The book is a series of short stories, which reflect the writer's life. Some of them resembled my life in "the calling." Some of his stories are amusing, while some are a bit emotional. All seem to somehow convey the notion that everyone nearly worships a clergyman. This one lived in Texas but was from the Southeast. A few of his tales tell about his earlier home. Some of the tales are about his life after his wife passed away and his continuing relationship with his daughter.
The book is divided into two titles, the other being Just as Long as I'm Riding up Front, which is simply more of the same type of stories. This title, I'm sure, comes from a funeral he conducted, the ride to the cemetery, and the funeral.
Actually, I'm not sure he should ever have told some of these stories as they involve people from the church he pastored. If he wrote about me, I think I may have been offended. But he may have had their permission.

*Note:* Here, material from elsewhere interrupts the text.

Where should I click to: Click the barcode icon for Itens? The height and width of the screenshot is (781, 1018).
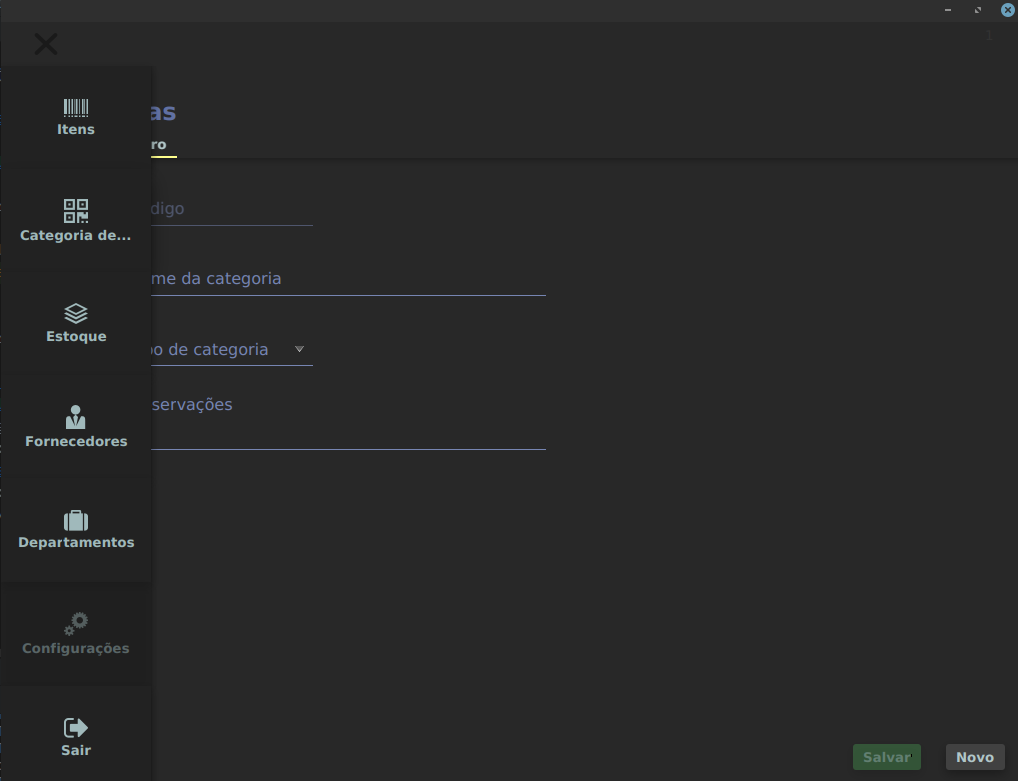(76, 108)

A picture drawn on the front cover shows a preacher in what I think was his opinion of himself, a kind of caricature of what he thought he looked like.
Overall, this Guideposts (Carmel, New York) edition by arrangement with Word Publishing, an evangelical press, comes across as written when it was. There were folks then who did worship their clergy. It is hard for me to believe that some still do, but some evangelical churchgoers I since met over the years apparently worshipped theirs.

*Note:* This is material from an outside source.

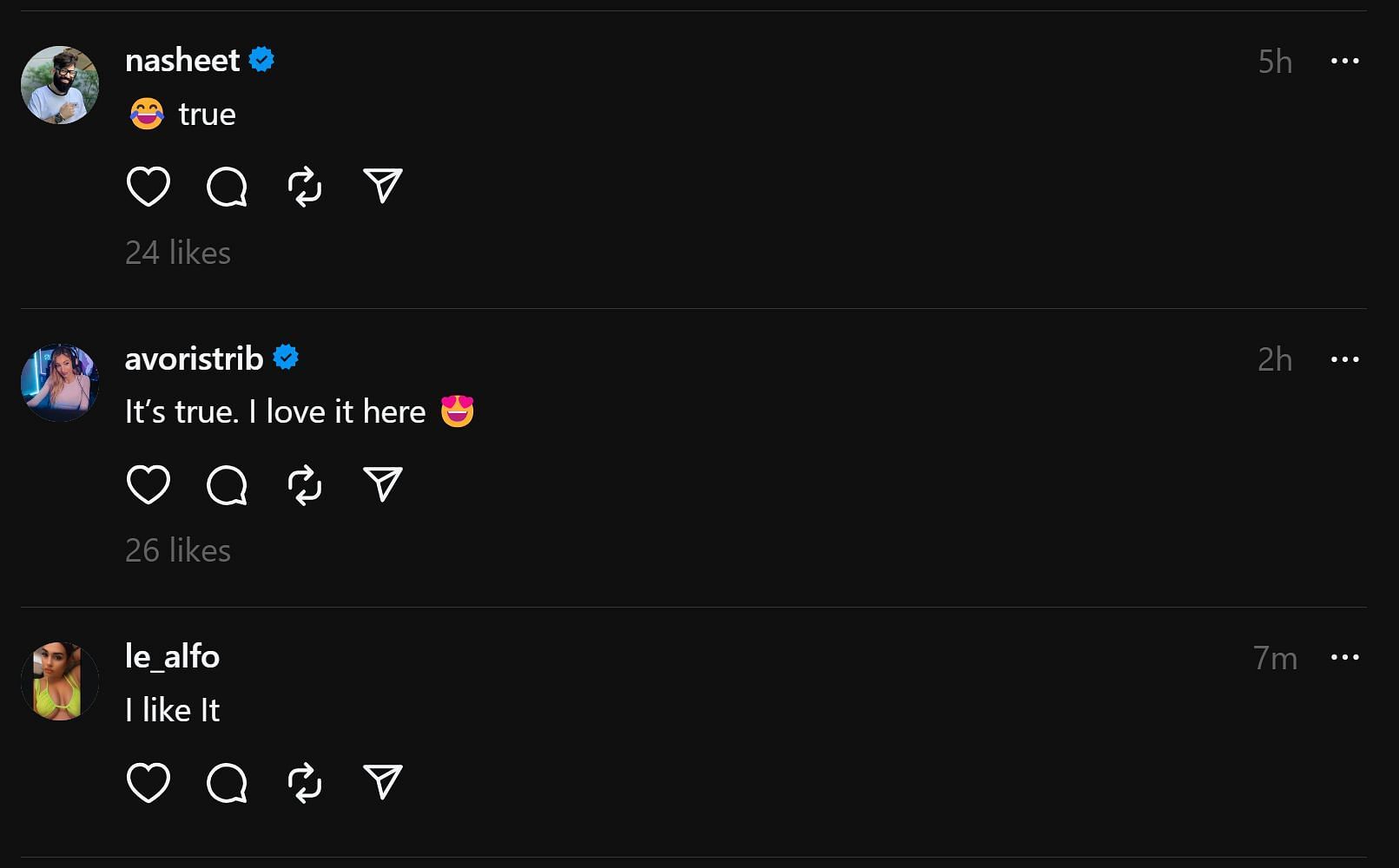The height and width of the screenshot is (868, 1399).
Task: Open more options for avoristrib's post
Action: [1344, 359]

Amazon.com still sells this one for one cent for a hardcover in one ad and $3.97 for the same hardcover in another ad. Amazon.com runs several ads with one price as high as $24.90 for the same hardcover. One paperback edition, they list for $36.83. No price is in the book itself, a hardcover.
McIver, in addition to being a Texas clergyman was also on the Baptist Press Staff from 1977 to 1982, according to a website. Another writer wrote about "how much manipulation and power Bruce McIver has in all of this," in a different website. Interesting observation.
I won't bother retelling any of his tales. If you want to read them, you can have my copy, as long as you make sure it doesn't get returned to me.
I have to admit it was interesting reading a book I'd read so long ago.
I'm fairly sure I won't read it again.